Low key lighting uses lots of shadows and contrast thus creating a dark and gloomy ambiance. It is common to use low key lighting in horror films to imply danger, mystery, and terror. It can also conceal or show scene features such as a monster, a weapon, or a hint. You need a powerful key light, generally set at a high or low angle, and minimum fill and back lights are required to achieve this effect. Gobos, flags, and barn doors can also be used to shape and regulate the light.
What is low key lighting and its effect in horror films?
Low-key lighting is a filming and photography lighting style that focuses on shadows. The look is created by the use of harsh source lighting in the scene. As opposed to high-key lighting, it seeks to accentuate the contrast between the subject and the scene. It does this by the use of shadows and gloomy tones. It is distinguished by deep blacks, shadows, and dark tones. There are few to no whites or mid-tones.
The effect of low key lighting in horror films is the chiaroscuro effect. Its gloomy hue and shadows are appropriate for horror film customs; it produces anxiety owing to its enigmatic and dark atmosphere, regulating how much of the surroundings and people are shown. Through the shadows and dark hues, it sets the tone, and atmosphere, and develops a hazardous relationship with the enigma.
Why is low key lighting used in horror films?
It elicits feelings of anxiety and anticipation: Low key lighting may make the viewers feel apprehensive and interested about what might be hiding in the dark by restricting the visibility of the scene. This can heighten the anticipation and anxiety before a jump fright or disclosure. Low key lighting, for example, is employed in The Shining to create a dismal and sinister mood at the Overlook Hotel, particularly in moments where Jack Torrance sees the spirits of prior caretakers.
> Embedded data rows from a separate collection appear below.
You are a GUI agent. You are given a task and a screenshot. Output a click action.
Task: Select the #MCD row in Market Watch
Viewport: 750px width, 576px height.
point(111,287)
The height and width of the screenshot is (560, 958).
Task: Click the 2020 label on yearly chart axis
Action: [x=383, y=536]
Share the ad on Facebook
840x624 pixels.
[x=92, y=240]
It enhances the atmosphere and tone in horror films: Low key lighting in horror films can also aid in expressing the emotional states and the general theme of the film. For example, in The Babadook, low key lighting is utilized to portray Amelia's melancholy and grief as she struggles to cope with her husband's death. The film also employs low-key lighting to create a contrast between the light and dark, suggesting the contradiction between the Babadook's reality and his dream.
It gives the horror film a stylistic flair: Low-key lighting may also be employed to create a distinct visual style for the film, which is influenced by many genres and movements. Some horror films, for example, utilize low-key lighting to mimic the appearance of film noir, a genre that emerged in the 1940s and 1950s and included gloomy and murky photography.
How to achieve it?
This lighting technique highly depends on managing the key light while reducing ambient light. Filmmakers and gaffers often use simply a powerful key light to generate severe shadows with little fill or ambient light. As a result, there are more shadows and dark tones.
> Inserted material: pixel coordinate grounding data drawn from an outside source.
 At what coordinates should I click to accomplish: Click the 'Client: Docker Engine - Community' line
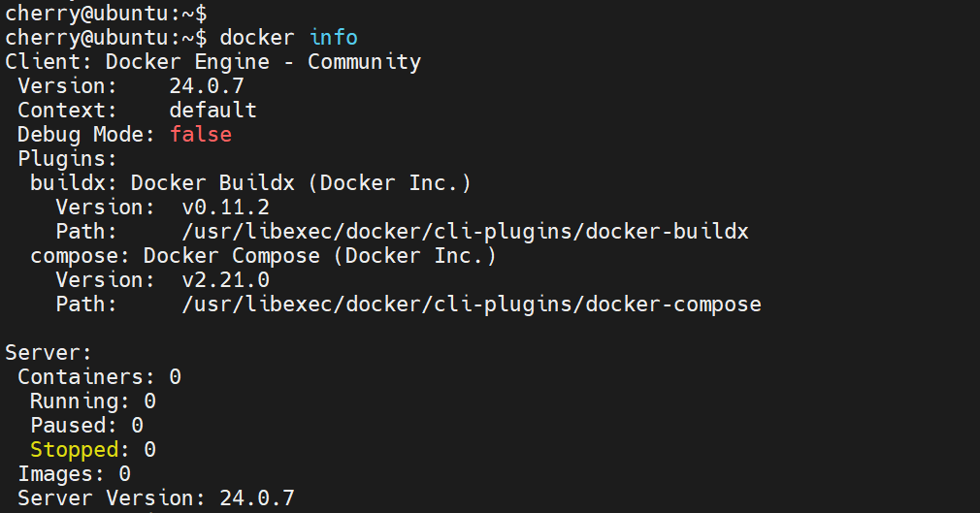pyautogui.click(x=212, y=62)
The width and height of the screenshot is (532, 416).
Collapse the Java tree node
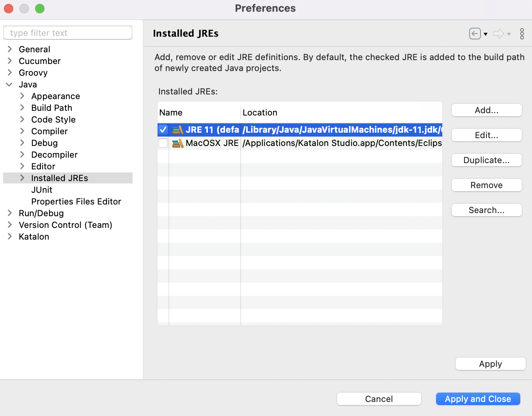pyautogui.click(x=9, y=85)
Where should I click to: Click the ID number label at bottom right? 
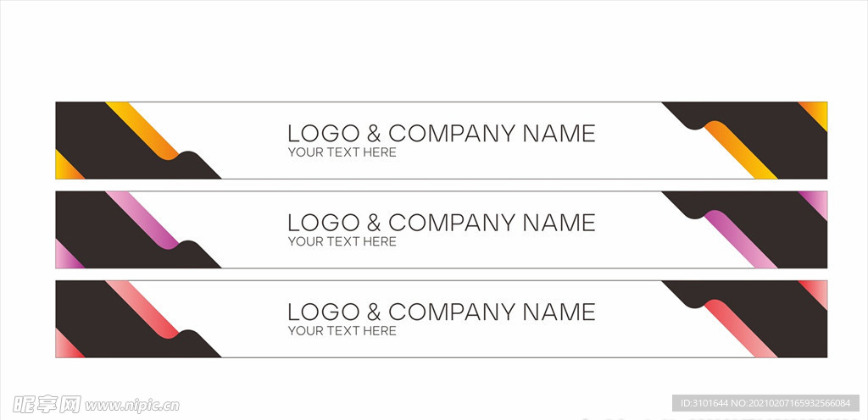click(765, 403)
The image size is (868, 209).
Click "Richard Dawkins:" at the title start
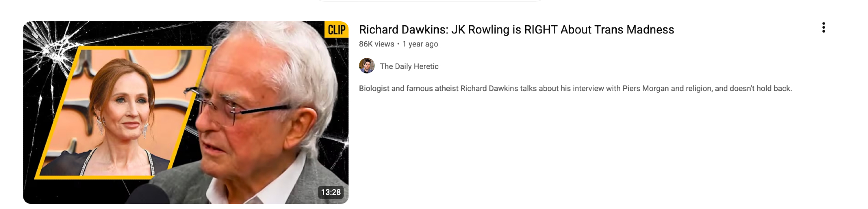click(404, 30)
However, this might result in a rather flat image. Fill light is frequently used by filmmakers to provide richness and depth to their shots. It is vastly outpowered by the key light, with an 8:1 light ratio favoring the key light.
Shooting against dark backgrounds or scenarios will also aid in achieving low key lighting in horror films. When shooting against a bright or white backdrop, the lighting might bounce off the wall, resulting in unwanted fill or ambient light. This problem may be avoided by using flags or dark material to generate negative fill on the subject.
More tips for setting up low-key lighting in horror films
However, for the aforementioned setup, each light source must be identified and adjusted on screen. Here are more tips for working with low key lighting in horror films and a dark setup.
Start with key light: When setting up the illumination, the key light is always the ideal light to start with. This will guide the rest of your lighting selections.
Use natural light with caution: Low key lighting, as opposed to high key film lighting, is focused on limiting unwanted illumination. As a result, attempt to black out all windows and doors to reduce unpredictable light sources.
Hard lighting is good: While softboxes and LED constant light can still be used, low key lighting can benefit from harsh lighting since it establishes greater contrast in your compositions.
Understand the native ISO of your camera: In general, it's best to shoot video footage at your camera's original ISO to achieve the best quality (and least grain).
There is no such thing as excessive light: Even with low key lighting in horror films, the old adage "never have too much light" applies. Even if you want your character to look in a gloomy area, it still helps to add lighting with certain colors or emphasize specific components.